## What to do:
Will you transcribe the entries below exactly as they appear, line for line?

## Input for this task:
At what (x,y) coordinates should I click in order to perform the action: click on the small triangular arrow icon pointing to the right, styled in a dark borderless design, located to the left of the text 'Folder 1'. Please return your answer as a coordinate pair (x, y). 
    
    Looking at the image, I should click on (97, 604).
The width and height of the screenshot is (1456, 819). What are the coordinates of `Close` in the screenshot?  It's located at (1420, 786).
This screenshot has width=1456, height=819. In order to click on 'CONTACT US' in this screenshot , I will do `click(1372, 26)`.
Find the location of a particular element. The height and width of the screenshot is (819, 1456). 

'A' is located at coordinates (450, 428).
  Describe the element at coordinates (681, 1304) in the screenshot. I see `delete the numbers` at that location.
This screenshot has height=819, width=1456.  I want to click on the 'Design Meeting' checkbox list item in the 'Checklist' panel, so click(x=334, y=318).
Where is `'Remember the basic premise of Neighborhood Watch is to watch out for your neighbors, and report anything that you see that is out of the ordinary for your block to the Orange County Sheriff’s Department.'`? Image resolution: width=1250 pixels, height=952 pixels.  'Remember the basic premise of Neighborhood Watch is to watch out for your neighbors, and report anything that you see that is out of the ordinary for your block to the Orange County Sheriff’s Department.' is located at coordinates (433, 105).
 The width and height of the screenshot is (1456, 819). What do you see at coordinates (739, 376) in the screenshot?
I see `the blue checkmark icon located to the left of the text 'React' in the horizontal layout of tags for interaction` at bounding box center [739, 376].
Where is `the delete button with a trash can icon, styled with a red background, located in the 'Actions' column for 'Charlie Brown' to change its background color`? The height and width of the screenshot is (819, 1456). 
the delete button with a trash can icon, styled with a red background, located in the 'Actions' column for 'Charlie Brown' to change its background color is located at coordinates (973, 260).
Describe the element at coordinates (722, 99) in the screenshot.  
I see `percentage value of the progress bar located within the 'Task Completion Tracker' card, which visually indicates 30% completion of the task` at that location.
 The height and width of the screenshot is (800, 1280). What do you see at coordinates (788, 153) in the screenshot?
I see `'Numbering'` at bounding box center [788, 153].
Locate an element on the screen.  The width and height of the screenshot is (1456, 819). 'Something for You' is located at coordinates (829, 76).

## Written answer:
At what (x,y) coordinates should I click in order to perform the action: click on the small triangular arrow icon pointing to the right, styled in a dark borderless design, located to the left of the text 'Folder 1'. Please return your answer as a coordinate pair (x, y). 
    
    Looking at the image, I should click on (97, 604).
The width and height of the screenshot is (1456, 819). What are the coordinates of `Close` in the screenshot?  It's located at (1420, 786).
This screenshot has width=1456, height=819. In order to click on 'CONTACT US' in this screenshot , I will do `click(1372, 26)`.
Find the location of a particular element. The height and width of the screenshot is (819, 1456). 

'A' is located at coordinates (450, 428).
  Describe the element at coordinates (681, 1304) in the screenshot. I see `delete the numbers` at that location.
This screenshot has height=819, width=1456.  I want to click on the 'Design Meeting' checkbox list item in the 'Checklist' panel, so click(x=334, y=318).
Where is `'Remember the basic premise of Neighborhood Watch is to watch out for your neighbors, and report anything that you see that is out of the ordinary for your block to the Orange County Sheriff’s Department.'`? Image resolution: width=1250 pixels, height=952 pixels.  'Remember the basic premise of Neighborhood Watch is to watch out for your neighbors, and report anything that you see that is out of the ordinary for your block to the Orange County Sheriff’s Department.' is located at coordinates (433, 105).
 The width and height of the screenshot is (1456, 819). What do you see at coordinates (739, 376) in the screenshot?
I see `the blue checkmark icon located to the left of the text 'React' in the horizontal layout of tags for interaction` at bounding box center [739, 376].
Where is `the delete button with a trash can icon, styled with a red background, located in the 'Actions' column for 'Charlie Brown' to change its background color`? The height and width of the screenshot is (819, 1456). 
the delete button with a trash can icon, styled with a red background, located in the 'Actions' column for 'Charlie Brown' to change its background color is located at coordinates (973, 260).
Describe the element at coordinates (722, 99) in the screenshot.  
I see `percentage value of the progress bar located within the 'Task Completion Tracker' card, which visually indicates 30% completion of the task` at that location.
 The height and width of the screenshot is (800, 1280). What do you see at coordinates (788, 153) in the screenshot?
I see `'Numbering'` at bounding box center [788, 153].
Locate an element on the screen.  The width and height of the screenshot is (1456, 819). 'Something for You' is located at coordinates (829, 76).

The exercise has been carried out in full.